• What to do:
Write out again, exactly as they stand, the line that includes "Click Binod Mishra's 30281 vote tally" and all remaining lines of the entries.

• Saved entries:
╭──

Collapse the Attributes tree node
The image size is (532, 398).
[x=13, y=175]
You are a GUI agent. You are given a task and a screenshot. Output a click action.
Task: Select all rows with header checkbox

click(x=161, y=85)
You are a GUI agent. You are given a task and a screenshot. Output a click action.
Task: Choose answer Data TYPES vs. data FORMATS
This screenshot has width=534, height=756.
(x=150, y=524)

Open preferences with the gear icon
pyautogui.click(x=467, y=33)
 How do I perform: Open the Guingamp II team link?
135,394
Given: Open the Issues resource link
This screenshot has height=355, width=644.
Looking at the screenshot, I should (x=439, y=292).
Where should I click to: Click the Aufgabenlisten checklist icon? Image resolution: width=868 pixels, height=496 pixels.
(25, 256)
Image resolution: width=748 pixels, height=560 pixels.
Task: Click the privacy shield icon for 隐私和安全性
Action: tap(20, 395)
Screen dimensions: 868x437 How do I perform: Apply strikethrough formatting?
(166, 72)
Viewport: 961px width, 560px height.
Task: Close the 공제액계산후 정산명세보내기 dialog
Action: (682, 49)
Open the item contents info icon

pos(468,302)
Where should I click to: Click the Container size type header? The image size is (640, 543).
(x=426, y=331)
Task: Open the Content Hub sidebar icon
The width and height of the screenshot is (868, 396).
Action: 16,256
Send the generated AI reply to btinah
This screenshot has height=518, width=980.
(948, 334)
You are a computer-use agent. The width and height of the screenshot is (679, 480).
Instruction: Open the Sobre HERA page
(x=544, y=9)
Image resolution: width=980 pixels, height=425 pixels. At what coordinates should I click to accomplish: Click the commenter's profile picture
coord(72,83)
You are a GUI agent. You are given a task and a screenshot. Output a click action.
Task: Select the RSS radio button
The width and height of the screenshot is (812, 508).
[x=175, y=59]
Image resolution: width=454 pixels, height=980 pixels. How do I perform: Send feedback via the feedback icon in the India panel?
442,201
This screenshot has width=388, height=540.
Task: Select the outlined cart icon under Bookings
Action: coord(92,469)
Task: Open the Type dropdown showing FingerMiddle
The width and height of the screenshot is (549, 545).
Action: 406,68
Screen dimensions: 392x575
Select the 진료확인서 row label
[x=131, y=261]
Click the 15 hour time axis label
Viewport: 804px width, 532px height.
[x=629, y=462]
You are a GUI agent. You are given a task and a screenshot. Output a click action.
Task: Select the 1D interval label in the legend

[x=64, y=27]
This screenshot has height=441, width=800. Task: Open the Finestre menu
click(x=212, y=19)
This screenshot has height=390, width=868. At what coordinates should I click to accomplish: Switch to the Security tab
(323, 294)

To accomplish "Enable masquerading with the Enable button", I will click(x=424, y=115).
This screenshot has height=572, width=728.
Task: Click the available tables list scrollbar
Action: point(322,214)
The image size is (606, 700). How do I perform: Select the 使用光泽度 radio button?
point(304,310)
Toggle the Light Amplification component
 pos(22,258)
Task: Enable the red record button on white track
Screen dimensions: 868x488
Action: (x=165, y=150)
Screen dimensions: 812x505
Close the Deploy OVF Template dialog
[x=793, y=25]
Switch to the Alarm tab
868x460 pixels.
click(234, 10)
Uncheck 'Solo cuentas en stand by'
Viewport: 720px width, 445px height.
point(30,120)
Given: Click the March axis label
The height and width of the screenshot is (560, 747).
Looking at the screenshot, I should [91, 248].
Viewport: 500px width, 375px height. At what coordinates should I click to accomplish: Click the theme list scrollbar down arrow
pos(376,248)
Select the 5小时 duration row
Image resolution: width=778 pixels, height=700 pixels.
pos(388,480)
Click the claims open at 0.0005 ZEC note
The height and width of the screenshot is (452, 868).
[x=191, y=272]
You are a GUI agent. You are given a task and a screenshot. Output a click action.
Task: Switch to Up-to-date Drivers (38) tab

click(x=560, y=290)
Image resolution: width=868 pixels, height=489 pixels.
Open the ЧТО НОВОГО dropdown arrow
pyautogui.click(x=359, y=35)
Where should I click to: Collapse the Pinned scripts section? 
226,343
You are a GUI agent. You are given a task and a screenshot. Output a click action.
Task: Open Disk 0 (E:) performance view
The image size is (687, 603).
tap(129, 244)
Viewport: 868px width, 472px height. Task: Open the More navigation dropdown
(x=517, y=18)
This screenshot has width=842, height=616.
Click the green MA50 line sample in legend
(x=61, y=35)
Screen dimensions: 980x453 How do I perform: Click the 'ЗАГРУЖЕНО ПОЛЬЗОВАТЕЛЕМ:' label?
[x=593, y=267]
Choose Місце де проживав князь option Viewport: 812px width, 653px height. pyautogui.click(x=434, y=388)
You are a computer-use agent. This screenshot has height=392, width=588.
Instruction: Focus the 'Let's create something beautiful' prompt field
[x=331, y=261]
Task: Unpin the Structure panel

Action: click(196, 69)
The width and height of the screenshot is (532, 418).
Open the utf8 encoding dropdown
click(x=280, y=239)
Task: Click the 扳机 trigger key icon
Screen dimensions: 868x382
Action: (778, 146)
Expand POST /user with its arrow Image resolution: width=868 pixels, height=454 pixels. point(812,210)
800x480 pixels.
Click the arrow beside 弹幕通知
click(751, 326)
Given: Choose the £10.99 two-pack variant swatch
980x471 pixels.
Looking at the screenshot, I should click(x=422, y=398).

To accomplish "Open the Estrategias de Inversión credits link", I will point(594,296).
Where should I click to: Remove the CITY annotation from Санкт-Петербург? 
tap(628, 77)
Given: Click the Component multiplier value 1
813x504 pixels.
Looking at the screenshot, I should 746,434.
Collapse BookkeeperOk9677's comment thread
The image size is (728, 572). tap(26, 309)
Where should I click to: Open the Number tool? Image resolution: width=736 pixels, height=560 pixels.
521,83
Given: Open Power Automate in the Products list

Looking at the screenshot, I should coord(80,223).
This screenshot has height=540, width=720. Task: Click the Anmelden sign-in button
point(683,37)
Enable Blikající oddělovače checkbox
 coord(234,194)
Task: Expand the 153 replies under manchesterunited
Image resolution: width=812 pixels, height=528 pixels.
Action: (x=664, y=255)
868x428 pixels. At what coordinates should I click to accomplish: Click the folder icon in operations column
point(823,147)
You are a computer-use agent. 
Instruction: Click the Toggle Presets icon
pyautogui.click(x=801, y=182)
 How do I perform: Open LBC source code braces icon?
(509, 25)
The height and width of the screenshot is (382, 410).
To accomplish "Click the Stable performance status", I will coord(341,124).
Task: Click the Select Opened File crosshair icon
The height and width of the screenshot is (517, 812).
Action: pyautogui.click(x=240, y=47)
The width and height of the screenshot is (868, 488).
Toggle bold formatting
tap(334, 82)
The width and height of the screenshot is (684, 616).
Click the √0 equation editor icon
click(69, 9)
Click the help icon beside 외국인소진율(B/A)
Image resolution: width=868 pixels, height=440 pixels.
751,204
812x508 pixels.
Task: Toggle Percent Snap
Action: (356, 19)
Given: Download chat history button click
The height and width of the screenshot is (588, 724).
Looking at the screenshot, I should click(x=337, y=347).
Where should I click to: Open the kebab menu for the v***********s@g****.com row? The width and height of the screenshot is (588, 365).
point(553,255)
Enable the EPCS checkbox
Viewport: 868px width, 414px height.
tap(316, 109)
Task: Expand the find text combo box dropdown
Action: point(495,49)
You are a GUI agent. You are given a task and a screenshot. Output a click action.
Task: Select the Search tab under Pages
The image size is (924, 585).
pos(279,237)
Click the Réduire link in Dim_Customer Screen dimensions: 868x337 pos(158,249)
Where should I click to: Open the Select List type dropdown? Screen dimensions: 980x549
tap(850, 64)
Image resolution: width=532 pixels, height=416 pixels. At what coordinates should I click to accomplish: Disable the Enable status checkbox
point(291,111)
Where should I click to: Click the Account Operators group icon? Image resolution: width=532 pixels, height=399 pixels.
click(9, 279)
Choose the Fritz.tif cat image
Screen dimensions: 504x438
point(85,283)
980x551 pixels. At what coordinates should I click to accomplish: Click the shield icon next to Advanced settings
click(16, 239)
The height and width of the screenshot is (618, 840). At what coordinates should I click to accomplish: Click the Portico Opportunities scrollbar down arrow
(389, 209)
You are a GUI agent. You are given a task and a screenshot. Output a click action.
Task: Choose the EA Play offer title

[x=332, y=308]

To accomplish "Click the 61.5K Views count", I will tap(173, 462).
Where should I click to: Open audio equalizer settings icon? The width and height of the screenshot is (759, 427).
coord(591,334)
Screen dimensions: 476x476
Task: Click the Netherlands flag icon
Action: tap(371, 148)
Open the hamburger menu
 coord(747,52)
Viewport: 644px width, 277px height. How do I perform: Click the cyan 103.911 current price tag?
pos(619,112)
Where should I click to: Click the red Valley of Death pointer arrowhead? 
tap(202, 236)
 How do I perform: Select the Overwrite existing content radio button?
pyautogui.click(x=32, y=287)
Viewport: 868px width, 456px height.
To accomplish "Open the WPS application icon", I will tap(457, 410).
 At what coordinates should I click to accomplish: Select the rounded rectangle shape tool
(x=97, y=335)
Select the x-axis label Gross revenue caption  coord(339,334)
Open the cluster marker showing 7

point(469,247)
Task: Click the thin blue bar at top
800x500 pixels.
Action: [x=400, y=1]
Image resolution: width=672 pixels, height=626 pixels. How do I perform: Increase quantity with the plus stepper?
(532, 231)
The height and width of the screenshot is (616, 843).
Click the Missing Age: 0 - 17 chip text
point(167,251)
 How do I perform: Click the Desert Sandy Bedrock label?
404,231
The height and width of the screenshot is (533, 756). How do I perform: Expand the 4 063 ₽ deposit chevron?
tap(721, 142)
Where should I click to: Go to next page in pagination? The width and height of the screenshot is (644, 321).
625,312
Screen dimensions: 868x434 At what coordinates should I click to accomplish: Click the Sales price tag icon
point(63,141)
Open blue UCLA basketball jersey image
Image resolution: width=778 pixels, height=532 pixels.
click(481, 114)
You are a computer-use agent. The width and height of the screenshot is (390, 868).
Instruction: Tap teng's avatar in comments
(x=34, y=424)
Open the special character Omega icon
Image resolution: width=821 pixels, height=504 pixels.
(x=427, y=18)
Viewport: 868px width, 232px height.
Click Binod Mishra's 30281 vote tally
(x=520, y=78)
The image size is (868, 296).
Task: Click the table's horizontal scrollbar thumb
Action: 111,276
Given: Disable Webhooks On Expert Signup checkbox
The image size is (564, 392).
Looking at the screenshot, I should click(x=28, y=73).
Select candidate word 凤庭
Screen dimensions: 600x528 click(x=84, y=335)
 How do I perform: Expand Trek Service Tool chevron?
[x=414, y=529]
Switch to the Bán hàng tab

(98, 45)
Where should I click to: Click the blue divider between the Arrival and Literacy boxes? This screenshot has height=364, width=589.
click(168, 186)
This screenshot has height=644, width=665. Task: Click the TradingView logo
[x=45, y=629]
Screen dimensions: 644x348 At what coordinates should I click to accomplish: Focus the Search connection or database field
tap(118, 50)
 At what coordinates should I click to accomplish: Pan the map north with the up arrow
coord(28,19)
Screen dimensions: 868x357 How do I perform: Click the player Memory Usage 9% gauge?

╰──

• Answer to this exercise:
Click Binod Mishra's 30281 vote tally
(x=520, y=78)
The image size is (868, 296).
Task: Click the table's horizontal scrollbar thumb
Action: 111,276
Given: Disable Webhooks On Expert Signup checkbox
The image size is (564, 392).
Looking at the screenshot, I should click(x=28, y=73).
Select candidate word 凤庭
Screen dimensions: 600x528 click(x=84, y=335)
 How do I perform: Expand Trek Service Tool chevron?
[x=414, y=529]
Switch to the Bán hàng tab

(98, 45)
Where should I click to: Click the blue divider between the Arrival and Literacy boxes? This screenshot has height=364, width=589.
click(168, 186)
This screenshot has height=644, width=665. Task: Click the TradingView logo
[x=45, y=629]
Screen dimensions: 644x348 At what coordinates should I click to accomplish: Focus the Search connection or database field
tap(118, 50)
 At what coordinates should I click to accomplish: Pan the map north with the up arrow
coord(28,19)
Screen dimensions: 868x357 How do I perform: Click the player Memory Usage 9% gauge?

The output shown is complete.